I don't know where else to include this in the post so I'll just keep driveling here. Just like symmetry is a complexity reducing concept, so is having a narrative. Not a narrative in terms of how the code works (implementation), but what the program is doing as whole (interface). A narrative can coax our brain into abstracting the program into something we can think about naturally, we don't need to remember all the specifics / a set of facts, just the idea behind them. Strive for symmetry, stay orthogonal, and always consider the narrative.


References

[1] Oh great another fake Einstein quote. Apparently the real one is: "It can scarcely be denied that the supreme goal of all theory is to make the irreducible basic elements as simple and as few as possible without having to surrender the adequate representation of a single datum of experience".

[2] Alan Perlis' Epigrams in Programming.

Further Reading

I also found this passage from Kant's The Critique of Pure Reason to be relevant. This stuff is a little off-topic from 'Worse is Better' but it is relevant to the more general conflict of simplicity vs. complexity, at least to me.

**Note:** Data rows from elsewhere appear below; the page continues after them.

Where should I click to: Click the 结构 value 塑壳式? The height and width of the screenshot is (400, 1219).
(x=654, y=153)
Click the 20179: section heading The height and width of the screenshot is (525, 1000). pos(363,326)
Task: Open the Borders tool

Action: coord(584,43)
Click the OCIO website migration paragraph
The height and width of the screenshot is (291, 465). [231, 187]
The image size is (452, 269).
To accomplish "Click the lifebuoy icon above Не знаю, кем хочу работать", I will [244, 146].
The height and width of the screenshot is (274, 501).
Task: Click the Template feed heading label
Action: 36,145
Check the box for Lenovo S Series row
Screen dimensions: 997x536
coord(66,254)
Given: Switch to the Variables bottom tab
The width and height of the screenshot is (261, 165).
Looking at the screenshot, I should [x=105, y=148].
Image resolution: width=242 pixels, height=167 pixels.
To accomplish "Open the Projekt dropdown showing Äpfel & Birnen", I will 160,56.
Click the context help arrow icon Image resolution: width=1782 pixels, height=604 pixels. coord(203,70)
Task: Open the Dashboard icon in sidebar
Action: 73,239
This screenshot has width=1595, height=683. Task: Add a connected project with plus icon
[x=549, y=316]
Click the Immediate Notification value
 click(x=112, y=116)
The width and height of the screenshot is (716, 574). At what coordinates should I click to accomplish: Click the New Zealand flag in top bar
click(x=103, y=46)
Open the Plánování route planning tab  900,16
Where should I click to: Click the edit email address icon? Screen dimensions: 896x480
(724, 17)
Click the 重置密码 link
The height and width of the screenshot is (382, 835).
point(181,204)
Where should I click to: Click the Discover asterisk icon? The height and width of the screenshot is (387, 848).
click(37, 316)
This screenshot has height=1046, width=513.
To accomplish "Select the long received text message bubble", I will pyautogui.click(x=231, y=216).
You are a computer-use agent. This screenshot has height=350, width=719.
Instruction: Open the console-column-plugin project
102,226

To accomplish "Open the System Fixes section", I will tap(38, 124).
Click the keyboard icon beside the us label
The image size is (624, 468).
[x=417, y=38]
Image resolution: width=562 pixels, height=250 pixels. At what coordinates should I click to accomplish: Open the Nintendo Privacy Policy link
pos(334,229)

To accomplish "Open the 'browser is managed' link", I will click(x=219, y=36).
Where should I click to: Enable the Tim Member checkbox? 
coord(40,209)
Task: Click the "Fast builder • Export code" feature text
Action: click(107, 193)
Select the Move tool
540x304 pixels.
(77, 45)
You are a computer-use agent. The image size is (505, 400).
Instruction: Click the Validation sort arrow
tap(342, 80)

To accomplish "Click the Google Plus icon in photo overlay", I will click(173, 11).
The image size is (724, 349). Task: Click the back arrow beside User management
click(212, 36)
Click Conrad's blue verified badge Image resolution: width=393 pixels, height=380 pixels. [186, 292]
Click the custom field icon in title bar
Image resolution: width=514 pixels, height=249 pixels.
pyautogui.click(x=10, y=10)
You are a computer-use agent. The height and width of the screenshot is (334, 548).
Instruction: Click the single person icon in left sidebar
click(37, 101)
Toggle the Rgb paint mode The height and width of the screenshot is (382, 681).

Finally, as regards clarity, the reader has a right to demand first dis- cursive (logical) clarity, through concepts, but then also intuitive (aesthetic) clarity, through intuitions, that is, through examples or other illustrations in concreto. I have taken sufficient care for the former. That was essential to my undertaking but was also the contingent cause of the fact that I could not satisfy the second demand, which is less strict but still fair. In the progress of my labor I have been almost constantly undecided how to deal with this matter. Examples and illustrations al- ways appeared necessary to me, and hence actually appeared in their proper place in my first draft. But then I looked at the size of my task and the many objects with which I would have to do, and I became aware that this alone, treated in a dry, merely scholastic manner, would suffice to fill an extensive work; thus I found it inadvisable to swell it further with examples and illustrations, which are necessary only for a popular aim, especially since this work could never be made suitable for popular use, and real experts in this science do not have so much need for things to be made easy for them; although this would always be agreeable, here it could also have brought with it something counter- productive. The Abbe Terrasson says that if the size of a book is mea- sured not by the number of pages but by the time needed to understand it, then it can be said of many a book that it would be much shorter if it were not so short. But on the other hand, if we direct our view toward the intelligibility of a whole of speculative cognition that is wide-ranging and yet is connected in principle, we could with equal right say that many a book would have been much clearer if it had not been made quite so clear. For the aids to clarity help in the parts but often confuse in the whole, since the reader cannot quickly enough attain a survey of the whole; and all their bright colors paint over and make unrecognizable the articulation or structure of the system, which yet matters most when it comes to judging its unity and soundness.